La jeune femme parlait d’un ton suppliant et baisait tendrement les mains du vieillard en disant:
– Je t’en prie, père, bon père, ne me force pas à te quitter ce soir. Tu sais bien que je n’aime pas le monde; tu sais bien que j’y suis triste et comme dépaysée. Mme de Tresmes ne doit plus compter sur moi pour son dîner ni pour le bal, puisqu’elle sait que tu es souffrant et que je suis ta garde-malade.
– Entêtée! fit le malade.
Puis il répéta:
– Entêtée, entêtée, entêtée!
De guerre lasse, Francesca voulut se lever, mais il la retint.
– Mademoiselle Fanchette, lui dit-il, je n’aime pas les mauvaises raisons, souvenez-vous de cela. Fi! que c’est mal d’agiter son pauvre papa! qui tousse en le contrariant sans cesse!
Soit qu’un peu de force lui revînt, soit qu’il oubliât volontairement ou non de jouer un rôle, sa voix en ce moment n’était pas trop changée.
– Réfléchis, reprit-il en cessant de gronder; il serait tout à fait impoli de se dégager comme cela à la dernière heure. Et si on allait être treize à table chez Mme de Tresmes à cause de toi! sans compter que ce cher petit ange de Marie est presque aussi mauvaise langue que sa mère. Ton absence ferait encore jaser.
– Ne parle pas tant, bon père, voulut interrompre la comtesse, tu te fatigues.
– C’est cela! quand on ne peut répondre à mes arguments, on me fait taire par raison de santé. Allume la veilleuse, je veux te voir quand tu seras habillée et t’admirer, mon cher amour. Qui sait combien de temps je pourrai t’aimer encore sur la terre? mais je te verrai de là-haut; j’ai le bonheur de croire à l’immortalité de l’âme, et ceux qui ont bien vécu ne quittent ce triste monde que pour se réfugier dans un autre qui est meilleur.
La comtesse alluma une veilleuse. Aussitôt qu’elle l’eut déposée sur la table de nuit, la figure du moribond sortit de l’ombre, défaite et véritablement effrayante à voir.
La comtesse eut beau faire, elle ne put réprimer un douloureux mouvement.
– Tu ne me trouves pas si bonne mine qu’hier? dit le vieillard avec un accent qu’il n’est point possible de caractériser d’un seul mot.
Nul n’aurait su dire, en effet, s’il y avait là excès de simplesse ou inexplicable moquerie.
– Vous êtes un peu pâle, mon père, répondit Francesca.
– Un peu? répéta le colonel, qui eut un rire véritablement sinistre.
– Allons, allons, fillette, reprit-il doucement, ne te fais pas d’idées trop noires.

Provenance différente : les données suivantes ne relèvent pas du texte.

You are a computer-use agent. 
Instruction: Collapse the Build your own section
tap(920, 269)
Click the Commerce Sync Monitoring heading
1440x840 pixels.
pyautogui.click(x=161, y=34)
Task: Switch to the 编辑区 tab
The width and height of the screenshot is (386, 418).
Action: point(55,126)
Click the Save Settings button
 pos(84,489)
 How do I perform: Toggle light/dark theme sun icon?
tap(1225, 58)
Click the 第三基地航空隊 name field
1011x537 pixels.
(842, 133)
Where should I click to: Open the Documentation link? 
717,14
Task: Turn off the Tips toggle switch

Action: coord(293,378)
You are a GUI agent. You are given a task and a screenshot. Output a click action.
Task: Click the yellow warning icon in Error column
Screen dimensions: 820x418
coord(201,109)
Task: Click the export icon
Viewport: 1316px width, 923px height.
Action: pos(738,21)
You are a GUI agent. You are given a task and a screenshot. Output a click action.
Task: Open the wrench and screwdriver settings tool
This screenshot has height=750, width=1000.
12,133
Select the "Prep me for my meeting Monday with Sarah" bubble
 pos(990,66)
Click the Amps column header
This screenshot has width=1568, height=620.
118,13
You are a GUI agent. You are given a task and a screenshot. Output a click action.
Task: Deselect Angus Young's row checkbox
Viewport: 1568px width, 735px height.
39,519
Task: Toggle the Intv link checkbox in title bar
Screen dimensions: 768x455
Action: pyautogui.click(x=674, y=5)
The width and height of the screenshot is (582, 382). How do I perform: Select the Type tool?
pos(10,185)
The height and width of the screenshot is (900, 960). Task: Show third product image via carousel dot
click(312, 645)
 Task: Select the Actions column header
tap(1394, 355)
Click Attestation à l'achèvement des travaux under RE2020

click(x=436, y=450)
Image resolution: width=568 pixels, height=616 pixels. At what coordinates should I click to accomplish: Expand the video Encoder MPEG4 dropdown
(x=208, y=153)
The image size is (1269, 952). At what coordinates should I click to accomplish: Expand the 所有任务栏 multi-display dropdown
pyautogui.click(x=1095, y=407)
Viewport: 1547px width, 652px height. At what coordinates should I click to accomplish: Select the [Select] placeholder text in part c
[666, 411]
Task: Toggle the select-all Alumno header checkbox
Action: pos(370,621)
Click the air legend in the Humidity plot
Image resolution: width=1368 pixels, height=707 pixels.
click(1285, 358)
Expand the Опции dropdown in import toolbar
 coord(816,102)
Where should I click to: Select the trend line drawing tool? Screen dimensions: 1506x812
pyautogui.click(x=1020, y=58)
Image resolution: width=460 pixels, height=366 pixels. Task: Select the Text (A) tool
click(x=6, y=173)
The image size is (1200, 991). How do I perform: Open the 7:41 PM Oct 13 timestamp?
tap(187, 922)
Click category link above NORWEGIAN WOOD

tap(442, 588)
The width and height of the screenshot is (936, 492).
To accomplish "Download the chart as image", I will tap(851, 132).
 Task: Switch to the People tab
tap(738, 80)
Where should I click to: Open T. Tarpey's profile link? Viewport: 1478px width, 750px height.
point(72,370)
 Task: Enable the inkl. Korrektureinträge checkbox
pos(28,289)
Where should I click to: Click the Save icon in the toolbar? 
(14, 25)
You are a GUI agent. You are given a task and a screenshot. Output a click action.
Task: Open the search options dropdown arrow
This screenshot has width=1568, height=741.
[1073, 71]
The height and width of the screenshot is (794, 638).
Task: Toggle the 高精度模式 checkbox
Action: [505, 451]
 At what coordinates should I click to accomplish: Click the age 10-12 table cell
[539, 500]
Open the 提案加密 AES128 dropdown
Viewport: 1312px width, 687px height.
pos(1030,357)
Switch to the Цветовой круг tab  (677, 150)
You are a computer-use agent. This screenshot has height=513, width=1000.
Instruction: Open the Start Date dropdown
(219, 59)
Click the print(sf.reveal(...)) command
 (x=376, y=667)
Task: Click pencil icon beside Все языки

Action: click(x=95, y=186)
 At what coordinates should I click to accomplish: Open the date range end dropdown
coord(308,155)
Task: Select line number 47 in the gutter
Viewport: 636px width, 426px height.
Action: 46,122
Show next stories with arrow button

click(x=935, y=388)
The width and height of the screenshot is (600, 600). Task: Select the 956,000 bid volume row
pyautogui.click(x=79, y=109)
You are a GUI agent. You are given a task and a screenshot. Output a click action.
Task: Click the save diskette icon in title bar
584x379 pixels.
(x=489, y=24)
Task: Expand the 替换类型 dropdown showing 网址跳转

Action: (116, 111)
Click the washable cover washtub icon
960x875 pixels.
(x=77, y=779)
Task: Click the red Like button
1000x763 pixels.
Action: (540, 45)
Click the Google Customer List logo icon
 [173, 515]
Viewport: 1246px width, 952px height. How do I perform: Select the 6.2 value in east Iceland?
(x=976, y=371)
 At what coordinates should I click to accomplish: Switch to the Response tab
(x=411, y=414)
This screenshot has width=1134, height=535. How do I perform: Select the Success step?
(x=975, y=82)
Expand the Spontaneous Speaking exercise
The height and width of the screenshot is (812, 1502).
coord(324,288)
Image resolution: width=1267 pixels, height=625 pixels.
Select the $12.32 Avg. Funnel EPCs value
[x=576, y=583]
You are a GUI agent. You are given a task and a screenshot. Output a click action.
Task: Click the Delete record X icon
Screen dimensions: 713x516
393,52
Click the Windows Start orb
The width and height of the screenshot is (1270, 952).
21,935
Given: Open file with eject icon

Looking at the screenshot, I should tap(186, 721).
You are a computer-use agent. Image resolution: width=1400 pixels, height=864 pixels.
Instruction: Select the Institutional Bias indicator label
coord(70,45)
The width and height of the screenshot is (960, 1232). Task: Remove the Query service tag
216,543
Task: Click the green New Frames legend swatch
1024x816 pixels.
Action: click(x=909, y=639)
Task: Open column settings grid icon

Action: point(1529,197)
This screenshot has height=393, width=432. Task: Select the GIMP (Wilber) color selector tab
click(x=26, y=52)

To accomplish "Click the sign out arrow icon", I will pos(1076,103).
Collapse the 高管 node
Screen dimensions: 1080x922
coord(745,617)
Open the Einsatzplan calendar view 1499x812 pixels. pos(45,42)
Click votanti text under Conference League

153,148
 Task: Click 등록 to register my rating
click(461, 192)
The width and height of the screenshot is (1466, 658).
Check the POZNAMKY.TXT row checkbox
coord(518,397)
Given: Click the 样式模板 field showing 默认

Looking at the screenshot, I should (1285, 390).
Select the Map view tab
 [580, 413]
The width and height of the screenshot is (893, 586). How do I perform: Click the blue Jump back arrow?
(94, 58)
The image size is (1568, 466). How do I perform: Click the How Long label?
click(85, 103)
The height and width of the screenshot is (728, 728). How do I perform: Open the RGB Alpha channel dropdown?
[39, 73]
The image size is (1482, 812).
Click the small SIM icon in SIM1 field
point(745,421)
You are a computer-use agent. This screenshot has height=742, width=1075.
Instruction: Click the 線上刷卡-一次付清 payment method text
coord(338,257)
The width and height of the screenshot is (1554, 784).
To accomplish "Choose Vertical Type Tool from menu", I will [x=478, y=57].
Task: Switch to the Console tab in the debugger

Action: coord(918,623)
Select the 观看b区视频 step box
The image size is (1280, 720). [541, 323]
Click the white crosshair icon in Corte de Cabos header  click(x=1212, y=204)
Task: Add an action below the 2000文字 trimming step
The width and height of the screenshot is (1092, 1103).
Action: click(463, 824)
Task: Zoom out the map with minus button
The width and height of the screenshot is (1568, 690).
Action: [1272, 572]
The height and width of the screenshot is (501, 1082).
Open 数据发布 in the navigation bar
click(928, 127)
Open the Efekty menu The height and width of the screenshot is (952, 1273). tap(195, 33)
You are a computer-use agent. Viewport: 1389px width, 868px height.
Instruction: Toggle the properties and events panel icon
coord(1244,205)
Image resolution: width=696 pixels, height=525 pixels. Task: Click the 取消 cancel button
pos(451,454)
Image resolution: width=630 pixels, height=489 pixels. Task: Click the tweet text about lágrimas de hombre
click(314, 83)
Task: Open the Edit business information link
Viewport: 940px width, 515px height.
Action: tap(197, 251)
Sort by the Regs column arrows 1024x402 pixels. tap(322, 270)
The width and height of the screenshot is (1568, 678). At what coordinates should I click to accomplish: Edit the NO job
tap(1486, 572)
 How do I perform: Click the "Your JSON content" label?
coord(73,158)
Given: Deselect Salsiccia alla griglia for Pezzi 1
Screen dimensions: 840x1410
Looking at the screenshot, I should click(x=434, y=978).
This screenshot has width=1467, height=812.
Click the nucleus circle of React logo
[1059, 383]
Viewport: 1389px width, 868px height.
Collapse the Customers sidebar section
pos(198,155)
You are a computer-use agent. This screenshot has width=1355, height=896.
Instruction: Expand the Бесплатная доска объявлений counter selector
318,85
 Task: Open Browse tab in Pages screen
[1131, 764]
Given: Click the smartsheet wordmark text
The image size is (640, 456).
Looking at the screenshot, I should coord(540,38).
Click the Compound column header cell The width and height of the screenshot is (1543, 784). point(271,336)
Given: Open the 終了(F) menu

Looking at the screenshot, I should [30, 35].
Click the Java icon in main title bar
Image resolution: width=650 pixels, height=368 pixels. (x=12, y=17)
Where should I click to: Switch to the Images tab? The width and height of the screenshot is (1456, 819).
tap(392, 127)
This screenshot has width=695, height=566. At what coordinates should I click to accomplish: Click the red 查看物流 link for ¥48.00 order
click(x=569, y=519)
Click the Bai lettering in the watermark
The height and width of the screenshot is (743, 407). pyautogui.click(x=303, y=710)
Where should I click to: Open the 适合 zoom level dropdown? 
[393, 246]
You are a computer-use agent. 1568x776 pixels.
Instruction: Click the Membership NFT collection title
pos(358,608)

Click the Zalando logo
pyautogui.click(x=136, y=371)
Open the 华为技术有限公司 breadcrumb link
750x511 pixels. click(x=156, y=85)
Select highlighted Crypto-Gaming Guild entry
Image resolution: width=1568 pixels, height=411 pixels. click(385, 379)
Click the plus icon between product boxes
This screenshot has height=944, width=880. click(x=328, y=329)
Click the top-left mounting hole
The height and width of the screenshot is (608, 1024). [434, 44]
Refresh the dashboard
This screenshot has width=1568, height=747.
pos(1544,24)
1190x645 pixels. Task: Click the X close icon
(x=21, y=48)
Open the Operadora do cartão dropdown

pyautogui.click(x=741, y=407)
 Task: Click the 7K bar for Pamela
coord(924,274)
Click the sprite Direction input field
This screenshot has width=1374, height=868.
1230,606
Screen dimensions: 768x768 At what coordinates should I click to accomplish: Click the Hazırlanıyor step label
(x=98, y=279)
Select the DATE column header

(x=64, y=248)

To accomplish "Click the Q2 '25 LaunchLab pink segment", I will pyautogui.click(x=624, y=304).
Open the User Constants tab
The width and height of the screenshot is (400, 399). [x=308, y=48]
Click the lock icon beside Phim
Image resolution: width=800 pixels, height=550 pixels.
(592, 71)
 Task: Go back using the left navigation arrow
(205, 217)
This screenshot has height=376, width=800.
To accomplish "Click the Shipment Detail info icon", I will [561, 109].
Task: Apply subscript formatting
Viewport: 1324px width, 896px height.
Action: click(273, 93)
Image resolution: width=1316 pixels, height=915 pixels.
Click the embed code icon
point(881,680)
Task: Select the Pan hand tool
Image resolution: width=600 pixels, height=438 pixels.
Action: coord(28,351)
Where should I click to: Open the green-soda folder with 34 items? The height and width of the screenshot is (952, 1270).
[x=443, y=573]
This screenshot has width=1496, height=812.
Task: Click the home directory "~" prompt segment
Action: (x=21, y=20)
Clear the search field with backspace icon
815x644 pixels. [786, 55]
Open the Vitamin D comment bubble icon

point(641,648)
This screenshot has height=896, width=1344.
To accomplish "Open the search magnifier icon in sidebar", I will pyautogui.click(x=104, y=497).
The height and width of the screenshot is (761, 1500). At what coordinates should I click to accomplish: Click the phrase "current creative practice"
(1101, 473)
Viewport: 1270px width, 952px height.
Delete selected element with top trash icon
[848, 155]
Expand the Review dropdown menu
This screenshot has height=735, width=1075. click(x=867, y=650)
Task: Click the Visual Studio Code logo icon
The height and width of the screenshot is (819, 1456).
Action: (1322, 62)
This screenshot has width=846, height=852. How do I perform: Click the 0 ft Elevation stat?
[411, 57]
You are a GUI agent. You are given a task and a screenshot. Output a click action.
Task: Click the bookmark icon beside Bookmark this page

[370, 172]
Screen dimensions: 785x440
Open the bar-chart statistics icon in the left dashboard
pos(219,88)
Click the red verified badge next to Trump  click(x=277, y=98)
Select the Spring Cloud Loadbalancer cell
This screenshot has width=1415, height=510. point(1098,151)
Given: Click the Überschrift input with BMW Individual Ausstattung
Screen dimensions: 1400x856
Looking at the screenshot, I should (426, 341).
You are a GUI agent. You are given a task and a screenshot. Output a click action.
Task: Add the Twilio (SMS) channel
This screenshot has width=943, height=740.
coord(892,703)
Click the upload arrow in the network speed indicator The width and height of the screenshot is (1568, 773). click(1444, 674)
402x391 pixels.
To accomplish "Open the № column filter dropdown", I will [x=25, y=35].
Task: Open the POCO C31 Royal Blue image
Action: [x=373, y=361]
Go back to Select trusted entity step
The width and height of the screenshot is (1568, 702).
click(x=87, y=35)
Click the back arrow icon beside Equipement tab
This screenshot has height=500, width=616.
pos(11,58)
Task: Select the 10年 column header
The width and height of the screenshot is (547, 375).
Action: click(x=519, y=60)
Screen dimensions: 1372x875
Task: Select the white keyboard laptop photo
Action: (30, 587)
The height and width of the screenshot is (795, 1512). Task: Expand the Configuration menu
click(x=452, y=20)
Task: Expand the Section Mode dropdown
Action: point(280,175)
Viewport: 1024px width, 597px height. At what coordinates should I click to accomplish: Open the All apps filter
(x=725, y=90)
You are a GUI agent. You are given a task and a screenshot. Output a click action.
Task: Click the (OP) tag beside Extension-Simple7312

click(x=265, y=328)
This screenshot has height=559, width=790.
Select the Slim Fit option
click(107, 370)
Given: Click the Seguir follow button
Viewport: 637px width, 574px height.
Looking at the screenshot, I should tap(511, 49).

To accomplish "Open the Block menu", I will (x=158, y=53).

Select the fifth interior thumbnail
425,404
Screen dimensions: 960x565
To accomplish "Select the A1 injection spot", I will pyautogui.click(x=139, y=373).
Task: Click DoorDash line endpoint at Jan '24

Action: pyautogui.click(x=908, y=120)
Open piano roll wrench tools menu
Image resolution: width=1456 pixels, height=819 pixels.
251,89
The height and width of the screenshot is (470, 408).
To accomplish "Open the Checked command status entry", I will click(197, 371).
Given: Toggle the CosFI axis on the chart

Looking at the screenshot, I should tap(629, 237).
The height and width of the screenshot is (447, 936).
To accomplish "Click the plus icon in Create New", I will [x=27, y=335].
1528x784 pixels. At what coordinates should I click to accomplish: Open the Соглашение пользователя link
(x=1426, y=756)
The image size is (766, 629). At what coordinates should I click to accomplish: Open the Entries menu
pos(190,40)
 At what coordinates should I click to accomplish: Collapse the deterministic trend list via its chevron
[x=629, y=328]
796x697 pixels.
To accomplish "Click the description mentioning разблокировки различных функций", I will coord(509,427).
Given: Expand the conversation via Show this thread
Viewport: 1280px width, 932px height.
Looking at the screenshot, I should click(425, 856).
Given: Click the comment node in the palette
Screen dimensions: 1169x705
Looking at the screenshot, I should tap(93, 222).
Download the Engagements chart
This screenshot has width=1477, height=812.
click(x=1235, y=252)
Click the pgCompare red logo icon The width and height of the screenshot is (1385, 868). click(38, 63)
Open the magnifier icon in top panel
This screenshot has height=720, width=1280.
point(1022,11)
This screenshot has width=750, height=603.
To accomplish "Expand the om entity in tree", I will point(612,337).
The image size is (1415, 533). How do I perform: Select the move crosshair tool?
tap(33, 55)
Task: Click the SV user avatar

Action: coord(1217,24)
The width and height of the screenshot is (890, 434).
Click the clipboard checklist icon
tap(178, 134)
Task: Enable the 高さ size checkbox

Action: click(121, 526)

Tu ne connais pas le mystère de ma vie, pauvre ange; tu as peut-être été jusqu’à me soupçonner parfois… Il y a des gens, vois-tu, dont l’héroïsme ressemble à l’infamie. Te souviens-tu de cette histoire américaine que tu me lisais pour m’endormir; cette histoire d’un pauvre colporteur employé par Washington dans la guerre de l’indépendance, et qui, toute sa vie, se laisse insulter du nom d’espion pour mieux servir la cause de la liberté?